Speaking to The Guardian, Andrew Garfield has commented on the rumors that the reason Sony wanted to boot him as Spider-Man was due to him no showing an event in Brazil where The Amazing Spider-Man 3 was to be announced. Apparently, some people believe that the no-show was intentional by Garfield so that he wouldn’t have to continue playing the superhero, which is a quite grounded theory considering his open heartbreak regarding the experience.
Setting the record straight, Garfield stated, “No, I don’t think so” when asked if it was self-sabotage, followed by “What I’ll proudly say is that I didn’t compromise who I was, I was only ever myself. And that might have been difficult for some people.”

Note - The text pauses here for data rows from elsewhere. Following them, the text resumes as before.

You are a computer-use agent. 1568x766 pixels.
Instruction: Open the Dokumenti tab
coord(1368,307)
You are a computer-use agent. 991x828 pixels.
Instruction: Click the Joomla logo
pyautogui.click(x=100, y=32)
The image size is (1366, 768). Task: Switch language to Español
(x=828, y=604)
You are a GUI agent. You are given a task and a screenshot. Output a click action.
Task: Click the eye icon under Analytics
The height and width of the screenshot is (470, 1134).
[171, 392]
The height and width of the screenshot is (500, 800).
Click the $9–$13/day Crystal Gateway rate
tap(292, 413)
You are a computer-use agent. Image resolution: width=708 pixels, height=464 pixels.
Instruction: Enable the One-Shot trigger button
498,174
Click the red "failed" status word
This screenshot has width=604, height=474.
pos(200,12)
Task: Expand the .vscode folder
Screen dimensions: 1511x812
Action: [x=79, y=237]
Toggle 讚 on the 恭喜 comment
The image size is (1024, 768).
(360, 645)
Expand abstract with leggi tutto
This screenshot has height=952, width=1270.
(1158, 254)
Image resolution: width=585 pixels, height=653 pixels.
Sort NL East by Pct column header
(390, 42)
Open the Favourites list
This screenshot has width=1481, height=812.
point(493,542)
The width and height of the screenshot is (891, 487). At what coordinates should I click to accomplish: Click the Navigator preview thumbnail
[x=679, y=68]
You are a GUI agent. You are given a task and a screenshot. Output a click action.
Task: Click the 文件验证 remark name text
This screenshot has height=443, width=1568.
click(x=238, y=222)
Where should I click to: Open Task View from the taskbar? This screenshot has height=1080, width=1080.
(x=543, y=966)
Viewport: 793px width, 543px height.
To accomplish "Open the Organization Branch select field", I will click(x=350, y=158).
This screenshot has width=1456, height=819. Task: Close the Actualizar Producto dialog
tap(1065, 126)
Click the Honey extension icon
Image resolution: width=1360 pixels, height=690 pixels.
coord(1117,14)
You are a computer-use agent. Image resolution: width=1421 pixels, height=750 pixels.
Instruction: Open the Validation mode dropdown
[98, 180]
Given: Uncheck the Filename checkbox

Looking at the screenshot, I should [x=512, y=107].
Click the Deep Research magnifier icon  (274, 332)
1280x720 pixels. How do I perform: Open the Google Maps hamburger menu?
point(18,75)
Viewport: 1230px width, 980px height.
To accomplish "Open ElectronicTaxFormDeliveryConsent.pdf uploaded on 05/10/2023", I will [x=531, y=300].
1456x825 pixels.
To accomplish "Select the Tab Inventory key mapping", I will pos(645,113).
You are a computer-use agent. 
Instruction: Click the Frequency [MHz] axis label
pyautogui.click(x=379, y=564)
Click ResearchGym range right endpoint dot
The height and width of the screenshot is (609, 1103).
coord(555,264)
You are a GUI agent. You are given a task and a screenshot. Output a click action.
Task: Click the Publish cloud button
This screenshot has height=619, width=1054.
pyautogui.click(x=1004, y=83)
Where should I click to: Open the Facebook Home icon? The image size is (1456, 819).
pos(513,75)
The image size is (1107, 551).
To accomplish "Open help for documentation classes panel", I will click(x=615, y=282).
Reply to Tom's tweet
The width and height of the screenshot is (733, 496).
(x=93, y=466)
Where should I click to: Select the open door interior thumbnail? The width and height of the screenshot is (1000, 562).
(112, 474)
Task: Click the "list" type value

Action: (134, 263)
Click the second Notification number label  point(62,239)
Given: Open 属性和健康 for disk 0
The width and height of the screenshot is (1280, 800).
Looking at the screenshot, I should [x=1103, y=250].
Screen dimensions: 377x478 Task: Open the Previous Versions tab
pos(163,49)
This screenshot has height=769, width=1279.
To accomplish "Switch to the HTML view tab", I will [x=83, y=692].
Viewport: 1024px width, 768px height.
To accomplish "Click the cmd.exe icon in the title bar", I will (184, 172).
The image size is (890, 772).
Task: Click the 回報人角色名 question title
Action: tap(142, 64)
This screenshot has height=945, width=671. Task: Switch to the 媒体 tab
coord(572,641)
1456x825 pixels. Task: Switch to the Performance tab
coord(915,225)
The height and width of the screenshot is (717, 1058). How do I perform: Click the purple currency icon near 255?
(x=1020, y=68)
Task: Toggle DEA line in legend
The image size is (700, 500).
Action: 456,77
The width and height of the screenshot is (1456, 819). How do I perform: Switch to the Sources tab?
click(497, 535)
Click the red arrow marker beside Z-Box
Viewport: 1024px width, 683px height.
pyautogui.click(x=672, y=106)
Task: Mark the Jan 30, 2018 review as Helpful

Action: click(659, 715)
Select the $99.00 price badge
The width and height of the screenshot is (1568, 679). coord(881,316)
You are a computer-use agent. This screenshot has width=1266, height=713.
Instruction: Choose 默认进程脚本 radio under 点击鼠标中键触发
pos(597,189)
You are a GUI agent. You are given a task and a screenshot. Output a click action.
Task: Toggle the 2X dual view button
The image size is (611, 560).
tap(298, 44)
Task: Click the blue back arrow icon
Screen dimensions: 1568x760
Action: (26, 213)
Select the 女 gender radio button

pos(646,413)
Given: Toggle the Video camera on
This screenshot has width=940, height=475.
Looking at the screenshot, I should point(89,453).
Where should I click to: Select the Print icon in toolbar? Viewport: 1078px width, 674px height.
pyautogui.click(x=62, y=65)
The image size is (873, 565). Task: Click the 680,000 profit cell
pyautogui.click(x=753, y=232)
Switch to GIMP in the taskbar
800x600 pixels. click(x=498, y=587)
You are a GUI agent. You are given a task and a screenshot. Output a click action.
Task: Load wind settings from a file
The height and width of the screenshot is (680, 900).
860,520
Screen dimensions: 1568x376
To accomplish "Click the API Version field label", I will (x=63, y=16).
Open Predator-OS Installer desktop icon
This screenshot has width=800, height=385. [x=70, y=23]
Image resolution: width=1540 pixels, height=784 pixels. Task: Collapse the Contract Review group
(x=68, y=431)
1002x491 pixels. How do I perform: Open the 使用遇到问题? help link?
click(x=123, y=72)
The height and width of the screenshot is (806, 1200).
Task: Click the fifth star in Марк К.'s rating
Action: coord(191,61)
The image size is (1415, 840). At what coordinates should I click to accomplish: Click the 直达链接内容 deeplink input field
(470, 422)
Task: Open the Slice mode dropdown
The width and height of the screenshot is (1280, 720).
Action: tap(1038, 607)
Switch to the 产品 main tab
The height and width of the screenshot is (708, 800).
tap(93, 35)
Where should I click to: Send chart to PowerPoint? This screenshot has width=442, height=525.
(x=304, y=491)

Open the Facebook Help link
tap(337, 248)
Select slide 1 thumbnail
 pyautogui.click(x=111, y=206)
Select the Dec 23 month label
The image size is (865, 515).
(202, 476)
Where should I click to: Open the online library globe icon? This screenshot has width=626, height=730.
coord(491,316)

Garfield then launched into an explanation of what he tried and failed to bring to the table for the web-slinger, stating that: “I’d been reading the mythologists Joseph Campbell and James Hillman. And when I took on Spider-Man, I thought, ‘Holy shit! This is exquisite and terrifying and incredible. I have been given the responsibility of reaching my hand out from the big screen and putting it on [young boys’] shoulders. That is a gift for me and a big burden to carry. And I’m so up for it.’ I thought, if I can infuse all this ancient knowledge and wisdom into [Spider-Man], it could be profoundly affecting for young people in the audience. That was always my intention and what I tried to do. I was 25 and I was naive – not because of that, but because I was naive to the whole process of making one of those big-budget films.”
Andrew Garfield can currently be seen in Martin Scorsese’s Silence, while Spider-Man will next swing into cinemas this July with Tom Holland reprising his Captain America: Civil War role for Spider-Man: Homecoming.